In a sign of the security concerns surrounding Kim, the governments and media of the two nations made no mention of the four-day visit until he and his entourage were on their way back over the North Korean border earlier today.
Footage of the visit, belatedly aired by Chinese Central Television, showed the 68-year-old Kim looking thin but more robust than a year ago as he exchanged toasts with the Chinese president, Hu Jintao, at the Great Hall of the People.
According to the Xinhua News Agency, the North Korean leader affirmed his commitment to the denuclearisation of the peninsula and said he would work with China to create favourable conditions for a resumption of six-party talks.
Hopes for a breakthrough in the on-off negotiations were tempered, however, by a very different report of the "unofficial visit" by North Korea's KCNA news agency, which made no mention of such a promise.
Known to hate flying, Kim has made five train journeys to China in the past 10 years – a sign of his impoverished nation's dependency on its powerful neighbour for fuel, food and diplomatic support.
As on previous visits, the undercurrent of the visit was that Kim should give up nuclear weapons so that his country can end its relative isolation and embark on an economic modernisation programme.
Kim was taken to Dalian – one of China's cleanest, most hi-tech cities – and Tianjin, a huge industrial zone that is pioneering China's efforts to move towards a powerful low-carbon economy. Hu also showed his guest a biotech facility in Zhongguancun, the IT heartland of Beijing.
According to KCNA, the North Korean leader was deeply impressed by the "tremendous change" of Tianjin into a "city full of vim and vigour".

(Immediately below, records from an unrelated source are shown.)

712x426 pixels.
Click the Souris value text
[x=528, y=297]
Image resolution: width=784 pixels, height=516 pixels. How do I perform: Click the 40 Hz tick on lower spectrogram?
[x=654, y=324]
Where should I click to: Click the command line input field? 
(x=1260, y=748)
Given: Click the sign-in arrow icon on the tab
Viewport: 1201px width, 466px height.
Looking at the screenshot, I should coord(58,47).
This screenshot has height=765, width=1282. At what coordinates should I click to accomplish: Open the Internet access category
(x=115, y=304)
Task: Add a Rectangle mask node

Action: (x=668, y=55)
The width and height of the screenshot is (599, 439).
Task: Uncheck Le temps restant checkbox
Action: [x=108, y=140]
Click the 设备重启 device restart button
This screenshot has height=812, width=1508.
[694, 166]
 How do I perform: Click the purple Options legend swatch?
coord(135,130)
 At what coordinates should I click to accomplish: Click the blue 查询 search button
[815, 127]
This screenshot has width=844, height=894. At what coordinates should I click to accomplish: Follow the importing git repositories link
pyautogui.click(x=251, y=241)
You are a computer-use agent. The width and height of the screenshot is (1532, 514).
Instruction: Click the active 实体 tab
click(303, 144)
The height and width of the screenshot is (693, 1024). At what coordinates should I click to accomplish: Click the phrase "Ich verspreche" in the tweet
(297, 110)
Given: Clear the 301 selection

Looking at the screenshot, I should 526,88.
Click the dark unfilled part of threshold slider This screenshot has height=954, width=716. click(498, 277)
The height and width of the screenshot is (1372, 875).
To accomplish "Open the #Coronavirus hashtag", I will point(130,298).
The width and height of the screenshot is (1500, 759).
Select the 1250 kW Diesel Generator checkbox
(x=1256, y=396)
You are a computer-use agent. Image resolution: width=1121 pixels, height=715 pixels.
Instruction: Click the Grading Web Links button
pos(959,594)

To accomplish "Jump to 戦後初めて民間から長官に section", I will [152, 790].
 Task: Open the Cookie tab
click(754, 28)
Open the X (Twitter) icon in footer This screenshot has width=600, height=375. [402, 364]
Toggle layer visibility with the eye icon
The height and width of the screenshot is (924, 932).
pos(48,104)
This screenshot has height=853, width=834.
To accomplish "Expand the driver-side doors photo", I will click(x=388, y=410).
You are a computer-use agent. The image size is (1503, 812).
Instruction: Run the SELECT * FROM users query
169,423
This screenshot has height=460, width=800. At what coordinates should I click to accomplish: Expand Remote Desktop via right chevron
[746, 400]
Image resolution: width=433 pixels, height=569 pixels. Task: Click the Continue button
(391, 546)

In a hint that North Korea should be moving in the same direction, the Chinese prime minister, Wen Jiabao, reportedly told Kim that the two nations enjoyed "big potential for developing economic and trade co-operation" and singled out the need to speed up infrastructure development along their borders. A new bridge will be built across the Yalu river, which separates the two countries.
Kim said the longstanding friendship between the two nations had reached a new high, according to Xinhua.
His comments came against a backdrop of increasing tension with South Korea, which said today it had evidence that a torpedo sank its naval patrol ship, the Cheonan, in March with the lost of 46 lives.
Countering earlier suggestions that the vessel may have run into a stray mine, government officials said they found traces of the explosive RDX in the wreckage, which was more likely to have been used in torpedoes.
The South Korean president, Lee Myung-bak, recently told a conference of top generals that the sinking was not a "simple accident," according to the Yonhap news agency.
The agency also quoted the defence minister, Kim Tae-young, as blaming the sinking on a "surprise attack". North Korea has denied responsibility.